BEGIN

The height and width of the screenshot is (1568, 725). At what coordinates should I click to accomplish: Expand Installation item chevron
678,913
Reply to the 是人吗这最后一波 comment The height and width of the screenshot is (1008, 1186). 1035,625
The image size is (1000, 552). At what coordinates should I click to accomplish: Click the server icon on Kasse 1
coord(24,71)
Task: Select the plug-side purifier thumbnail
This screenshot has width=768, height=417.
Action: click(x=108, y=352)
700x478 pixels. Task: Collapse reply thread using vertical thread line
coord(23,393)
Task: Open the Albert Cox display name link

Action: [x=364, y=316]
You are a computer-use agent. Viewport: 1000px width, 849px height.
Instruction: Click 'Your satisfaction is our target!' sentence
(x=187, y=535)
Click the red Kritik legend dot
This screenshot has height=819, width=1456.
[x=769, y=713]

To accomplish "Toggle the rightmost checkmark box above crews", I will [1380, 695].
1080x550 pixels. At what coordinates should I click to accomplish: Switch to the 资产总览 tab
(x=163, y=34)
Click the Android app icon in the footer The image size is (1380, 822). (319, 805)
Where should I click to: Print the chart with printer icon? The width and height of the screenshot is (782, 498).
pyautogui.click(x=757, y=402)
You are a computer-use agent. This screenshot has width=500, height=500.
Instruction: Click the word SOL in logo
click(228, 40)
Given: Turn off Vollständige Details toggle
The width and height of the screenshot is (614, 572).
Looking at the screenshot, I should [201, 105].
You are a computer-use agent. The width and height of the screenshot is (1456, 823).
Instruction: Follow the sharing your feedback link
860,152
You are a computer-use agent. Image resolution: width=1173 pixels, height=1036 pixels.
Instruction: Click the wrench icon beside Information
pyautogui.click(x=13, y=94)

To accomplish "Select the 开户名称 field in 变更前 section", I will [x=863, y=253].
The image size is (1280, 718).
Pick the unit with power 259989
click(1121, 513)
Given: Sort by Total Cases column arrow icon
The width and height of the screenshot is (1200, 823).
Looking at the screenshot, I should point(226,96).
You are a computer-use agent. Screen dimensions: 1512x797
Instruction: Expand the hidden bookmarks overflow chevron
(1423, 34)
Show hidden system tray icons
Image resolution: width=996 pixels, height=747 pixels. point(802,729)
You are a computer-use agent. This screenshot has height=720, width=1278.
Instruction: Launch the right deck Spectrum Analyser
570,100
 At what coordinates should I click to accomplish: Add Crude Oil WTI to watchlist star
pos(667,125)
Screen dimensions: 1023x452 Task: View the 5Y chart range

END

- _Task goal_
Write out exactly the lines of the entries above that run from the line containing "Pick the unit with power 259989" through the last line, including both.

- _Answer to this problem_
Pick the unit with power 259989
click(1121, 513)
Given: Sort by Total Cases column arrow icon
The width and height of the screenshot is (1200, 823).
Looking at the screenshot, I should point(226,96).
You are a computer-use agent. Screen dimensions: 1512x797
Instruction: Expand the hidden bookmarks overflow chevron
(1423, 34)
Show hidden system tray icons
Image resolution: width=996 pixels, height=747 pixels. point(802,729)
You are a computer-use agent. This screenshot has height=720, width=1278.
Instruction: Launch the right deck Spectrum Analyser
570,100
 At what coordinates should I click to accomplish: Add Crude Oil WTI to watchlist star
pos(667,125)
Screen dimensions: 1023x452 Task: View the 5Y chart range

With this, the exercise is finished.